Bill Thomson

Personal information
- Full name: William Allan Thomson
- Born: 4 August 1943 Methven, New Zealand
- Died: 22 October 2019 (aged 76) Christchurch, New Zealand
- Batting: Left-handed
- Relations: Keith Thomson (brother)
- Source: Cricinfo, 20 October 2020

= Bill Thomson (cricketer) =

New Zealand cricketer and hockey player (1943–2019)

William Allan Thomson (4 August 1943 – 22 October 2019) was a New Zealand cricketer and hockey player.

Thomson was an aggressive left-handed batsman who usually opened for Sydenham in Christchurch senior cricket in a career that produced more than 9000 runs over 25 seasons. He played first-class cricket twice: once for New Zealand Under-23 in 1964–65, and once for Canterbury nine seasons later in the Plunket Shield against Auckland when he scored 55 in the second innings; Canterbury had followed on 185 runs behind but went on to win by 26 runs. His brother Keith captained Canterbury in this match.

Bill and Keith Thomson were also international hockey players. They represented New Zealand at hockey at the 1968 Olympics in Mexico City.

Thomson died on 22 October 2019 at Christchurch Hospital, aged 76.

_DATA EXCERPTS_.
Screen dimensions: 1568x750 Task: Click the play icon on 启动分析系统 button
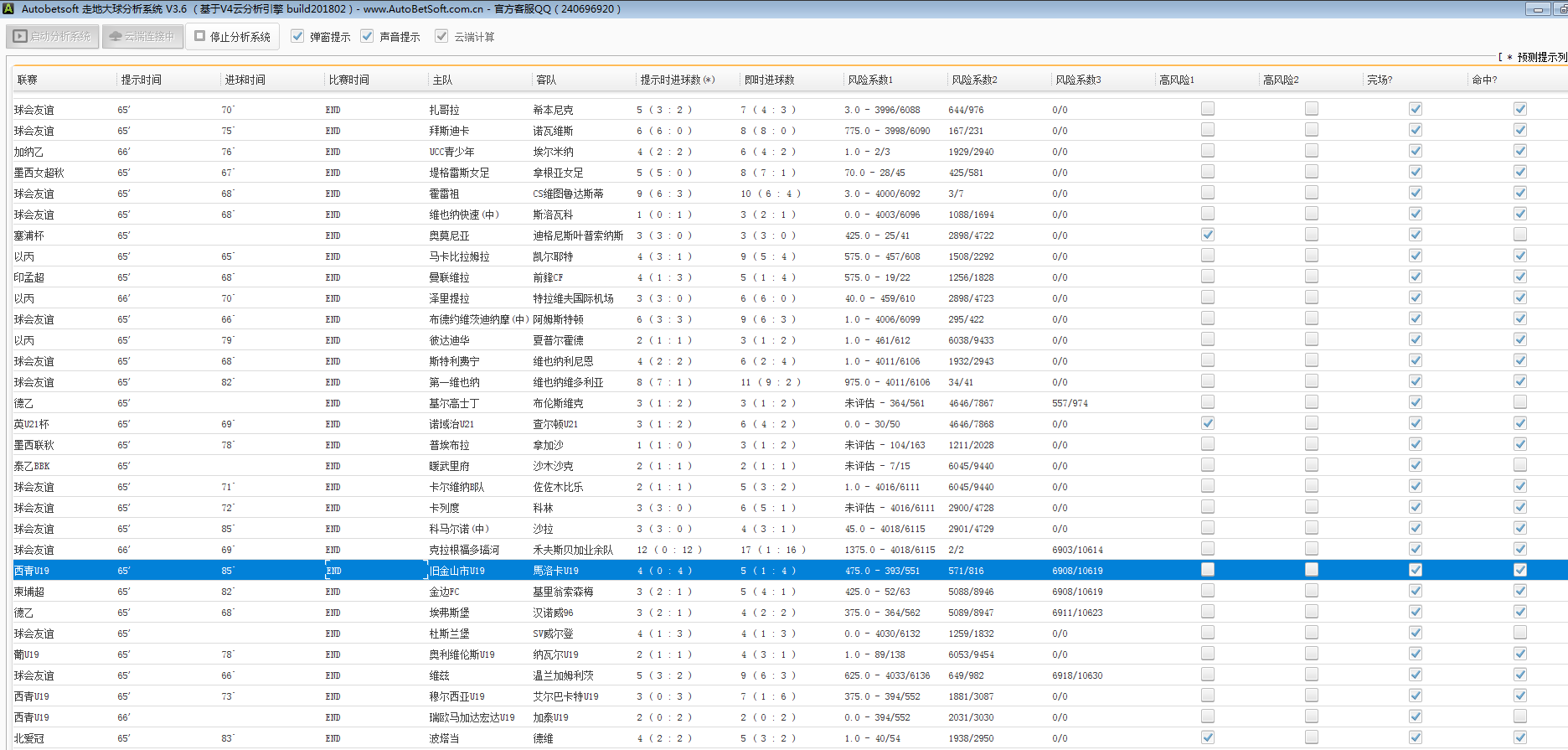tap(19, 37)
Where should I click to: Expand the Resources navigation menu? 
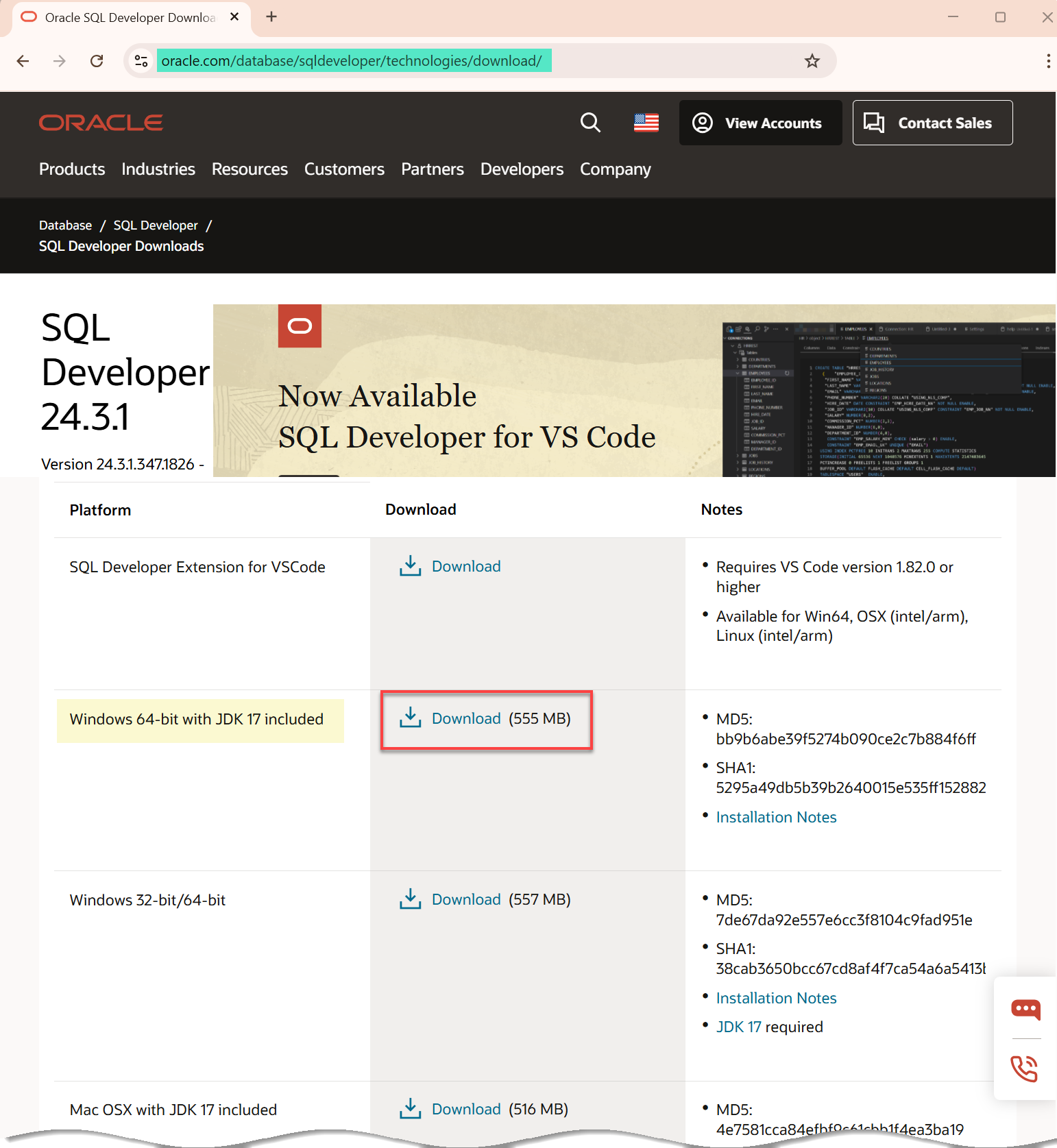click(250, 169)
* * *
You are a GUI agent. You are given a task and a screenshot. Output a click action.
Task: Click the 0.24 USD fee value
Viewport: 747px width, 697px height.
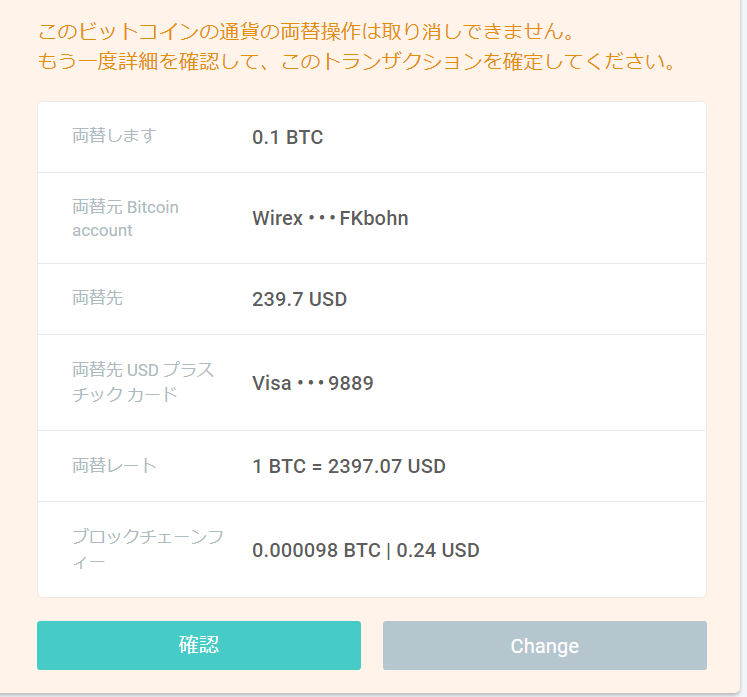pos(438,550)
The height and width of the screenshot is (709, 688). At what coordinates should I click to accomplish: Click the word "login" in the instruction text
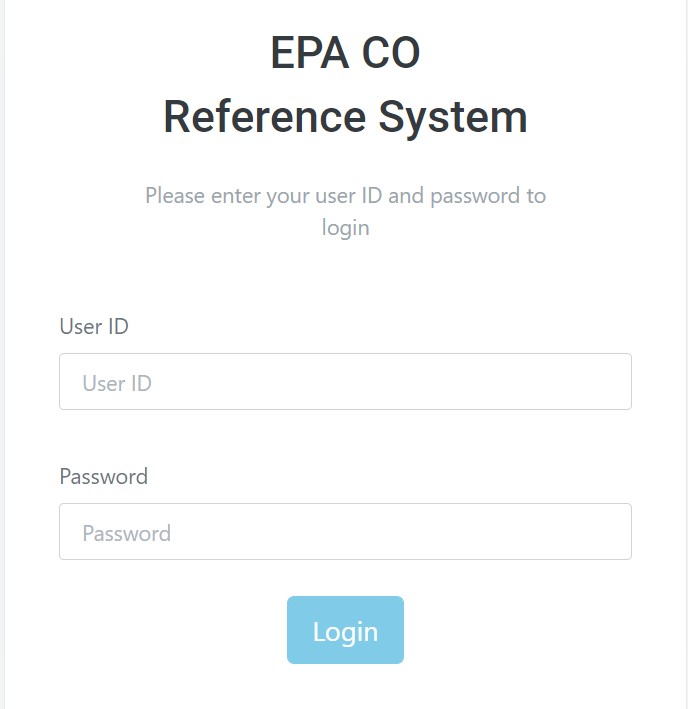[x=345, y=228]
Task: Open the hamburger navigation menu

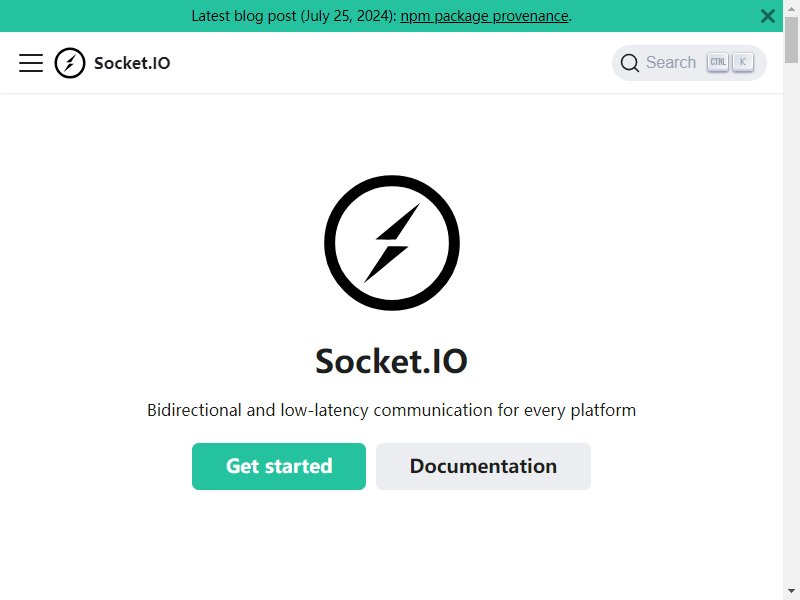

_TASKS AND EXERCISES_.
**A)** Answer these questions using the text about Bill Thomson:
(i) Where was Thomson born?
(ii) How many runs did he score in the second innings for Canterbury against Auckland?
(iii) At which Olympics did he and his brother Keith represent New Zealand at hockey?
**B)** Extract the passage of the text about Bill Thomson between "New Zealand cricketer and hockey player (1943–2019)" and "in Mexico City.", inclusive.

_OUTPUTS FOR THE TASKS_.
**A)**
(i) Methven, New Zealand
(ii) 55
(iii) The 1968 Olympics in Mexico City

**B)**
New Zealand cricketer and hockey player (1943–2019)

William Allan Thomson (4 August 1943 – 22 October 2019) was a New Zealand cricketer and hockey player.

Thomson was an aggressive left-handed batsman who usually opened for Sydenham in Christchurch senior cricket in a career that produced more than 9000 runs over 25 seasons. He played first-class cricket twice: once for New Zealand Under-23 in 1964–65, and once for Canterbury nine seasons later in the Plunket Shield against Auckland when he scored 55 in the second innings; Canterbury had followed on 185 runs behind but went on to win by 26 runs. His brother Keith captained Canterbury in this match.

Bill and Keith Thomson were also international hockey players. They represented New Zealand at hockey at the 1968 Olympics in Mexico City.